*Written exercise*
Copy the entries character for character, from the line containing "The width and height of the screenshot is (1568, 523)." down to the line containing "The height and width of the screenshot is (826, 638).", with both of those lines included.

_ _ _

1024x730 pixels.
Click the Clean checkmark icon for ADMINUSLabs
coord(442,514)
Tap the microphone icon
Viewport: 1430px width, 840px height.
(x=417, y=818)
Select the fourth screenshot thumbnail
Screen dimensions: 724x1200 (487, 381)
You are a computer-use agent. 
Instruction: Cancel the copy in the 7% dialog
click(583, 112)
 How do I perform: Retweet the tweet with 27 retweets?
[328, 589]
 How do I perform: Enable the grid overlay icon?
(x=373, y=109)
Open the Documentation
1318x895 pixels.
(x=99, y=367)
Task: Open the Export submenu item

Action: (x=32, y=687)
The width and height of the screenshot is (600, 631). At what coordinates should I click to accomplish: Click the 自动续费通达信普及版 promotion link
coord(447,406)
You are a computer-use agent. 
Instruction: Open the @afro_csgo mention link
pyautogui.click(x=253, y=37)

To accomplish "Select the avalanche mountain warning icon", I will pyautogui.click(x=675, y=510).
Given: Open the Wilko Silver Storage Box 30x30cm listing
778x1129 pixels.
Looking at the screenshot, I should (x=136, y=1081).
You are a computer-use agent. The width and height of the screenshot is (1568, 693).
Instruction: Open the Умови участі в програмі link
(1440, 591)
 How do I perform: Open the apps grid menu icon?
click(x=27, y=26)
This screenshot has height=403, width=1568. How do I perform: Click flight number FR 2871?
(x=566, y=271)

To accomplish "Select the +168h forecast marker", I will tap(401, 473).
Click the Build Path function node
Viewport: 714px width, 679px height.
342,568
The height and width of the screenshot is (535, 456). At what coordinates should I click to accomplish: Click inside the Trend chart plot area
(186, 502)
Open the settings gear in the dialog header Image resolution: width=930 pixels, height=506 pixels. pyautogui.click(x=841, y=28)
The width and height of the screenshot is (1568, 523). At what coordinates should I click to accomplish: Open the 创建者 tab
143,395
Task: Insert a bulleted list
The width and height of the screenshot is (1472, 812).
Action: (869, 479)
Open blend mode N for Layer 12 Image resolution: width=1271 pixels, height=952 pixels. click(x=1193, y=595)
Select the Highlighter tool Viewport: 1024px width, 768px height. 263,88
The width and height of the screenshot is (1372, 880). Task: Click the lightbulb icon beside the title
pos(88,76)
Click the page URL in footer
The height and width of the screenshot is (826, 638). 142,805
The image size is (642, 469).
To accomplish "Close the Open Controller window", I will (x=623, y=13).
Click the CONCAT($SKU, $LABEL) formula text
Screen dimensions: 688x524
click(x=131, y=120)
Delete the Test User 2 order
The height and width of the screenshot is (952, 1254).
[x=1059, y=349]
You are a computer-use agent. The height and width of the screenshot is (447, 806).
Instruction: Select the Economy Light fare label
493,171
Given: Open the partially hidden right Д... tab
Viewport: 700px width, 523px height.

_ _ _

*Correct response*
The width and height of the screenshot is (1568, 523). At what coordinates should I click to accomplish: Open the 创建者 tab
143,395
Task: Insert a bulleted list
The width and height of the screenshot is (1472, 812).
Action: (869, 479)
Open blend mode N for Layer 12 Image resolution: width=1271 pixels, height=952 pixels. click(x=1193, y=595)
Select the Highlighter tool Viewport: 1024px width, 768px height. 263,88
The width and height of the screenshot is (1372, 880). Task: Click the lightbulb icon beside the title
pos(88,76)
Click the page URL in footer
The height and width of the screenshot is (826, 638). 142,805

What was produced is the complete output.